▶ _Task instructions_:
For the entries below, the expected answer is the line with "Instruction: Click Thai", the line with "Image resolution: width=1024", and every line between them, exactly as written, and nothing more.

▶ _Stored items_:
_ _ _ _ _ _ _

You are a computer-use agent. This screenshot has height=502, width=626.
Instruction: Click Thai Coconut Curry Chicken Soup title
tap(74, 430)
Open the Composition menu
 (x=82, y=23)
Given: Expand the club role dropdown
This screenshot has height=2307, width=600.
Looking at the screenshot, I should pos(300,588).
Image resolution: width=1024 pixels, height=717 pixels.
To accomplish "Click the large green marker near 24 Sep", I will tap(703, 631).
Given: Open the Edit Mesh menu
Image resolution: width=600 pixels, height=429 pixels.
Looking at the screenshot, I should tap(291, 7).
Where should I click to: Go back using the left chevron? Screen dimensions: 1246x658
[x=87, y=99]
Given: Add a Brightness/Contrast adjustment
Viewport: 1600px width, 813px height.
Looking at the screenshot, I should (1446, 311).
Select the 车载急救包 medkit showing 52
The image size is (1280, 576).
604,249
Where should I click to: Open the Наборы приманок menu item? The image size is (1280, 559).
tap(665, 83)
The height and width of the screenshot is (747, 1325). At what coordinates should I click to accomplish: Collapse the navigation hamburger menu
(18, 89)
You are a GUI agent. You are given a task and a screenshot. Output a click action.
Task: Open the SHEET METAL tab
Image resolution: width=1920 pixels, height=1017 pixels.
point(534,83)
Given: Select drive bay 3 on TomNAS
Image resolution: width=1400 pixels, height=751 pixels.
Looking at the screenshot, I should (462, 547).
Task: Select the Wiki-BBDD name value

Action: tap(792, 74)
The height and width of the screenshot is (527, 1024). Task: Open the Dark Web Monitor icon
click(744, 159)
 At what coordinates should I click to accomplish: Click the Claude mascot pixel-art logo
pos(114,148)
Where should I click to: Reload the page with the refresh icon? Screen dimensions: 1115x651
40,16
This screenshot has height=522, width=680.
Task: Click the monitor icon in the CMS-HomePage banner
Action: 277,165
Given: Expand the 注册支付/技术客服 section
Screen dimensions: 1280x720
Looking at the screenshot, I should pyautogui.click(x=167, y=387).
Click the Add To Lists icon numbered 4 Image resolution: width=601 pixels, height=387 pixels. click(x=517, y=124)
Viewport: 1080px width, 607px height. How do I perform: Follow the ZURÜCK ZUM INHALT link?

_ _ _ _ _ _ _

▶ _Answer for the task_:
Instruction: Click Thai Coconut Curry Chicken Soup title
tap(74, 430)
Open the Composition menu
 (x=82, y=23)
Given: Expand the club role dropdown
This screenshot has height=2307, width=600.
Looking at the screenshot, I should pos(300,588).
Image resolution: width=1024 pixels, height=717 pixels.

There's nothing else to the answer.